Briefly put, the hydrographical and morphological arrangement is as follows. Between the Kalta-alaghan and the Arka-tagh system lies an extensive basin. On the west this basin is separated from the basin of the Atschik-köl by an inconsiderable ridge and on the east by a notable swelling from the district of Tschulak-akkan, that is to say the gigantic basin of Tsajdam, which lies more than i 000 m. lower. The deepest part of the basin we are considering forms a long, narrow depression along the southern foot of the Kalta-alaghan. The deepest part of this elongated trench is occupied by the large lake of Ajagh-kum-köl, or the Lower Sand Lake, the water of which is very salt. As compared with this, the Upper lake, which is fresh, is called Basch-kum-köl, also simply Kum-köl, or the Sand Lake, because it is situated in the immediate neigbourhood of the drift-sand area. The spring-water which gathers on the south and enters this lake makes its way by the Kum-köl-darja into the lower lake. From the Arka-tagh and its foothills three or four streams flow northwards towards this elongated depression, and empty themselves either into the lakes or into the river which connects them. The difference of elevation between the two lakes is extremely slight. For a description of the Ajagh-kum-köl and its surroundings I must refer the reader to a later chapter.

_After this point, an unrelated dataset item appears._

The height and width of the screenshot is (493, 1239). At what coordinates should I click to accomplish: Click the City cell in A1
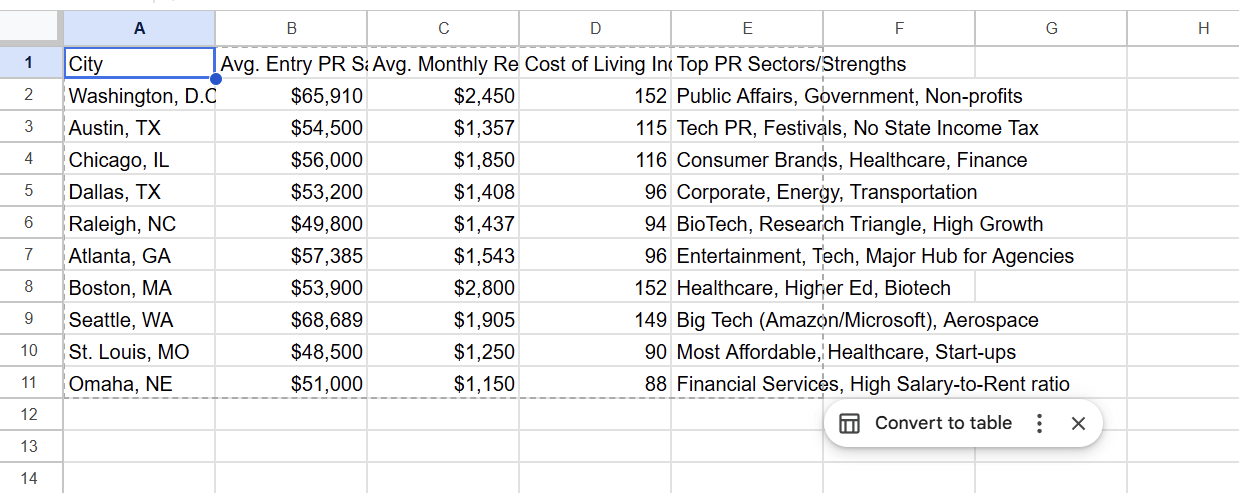coord(139,63)
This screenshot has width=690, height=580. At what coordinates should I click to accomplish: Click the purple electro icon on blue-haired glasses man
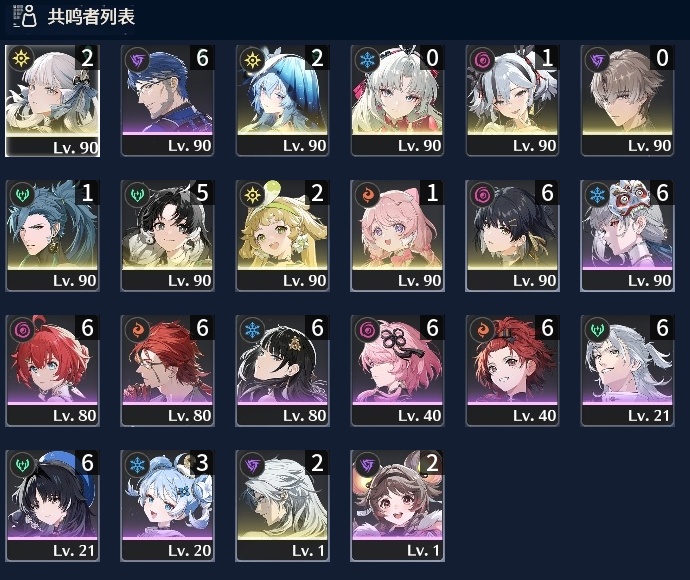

The shores of the Kum-köl are frequented by enormous numbers of wild geese and wild duck, which find plenty of sustenance amongst the mud at the bottom and in the Algæ, while the water of the lake contains also Crustaceans of the same species as those which occur in the springs and marshes.

In the afternoon it blew a violent gale from the south-east, and this was followed by exceptionally heavy and long-continued rain.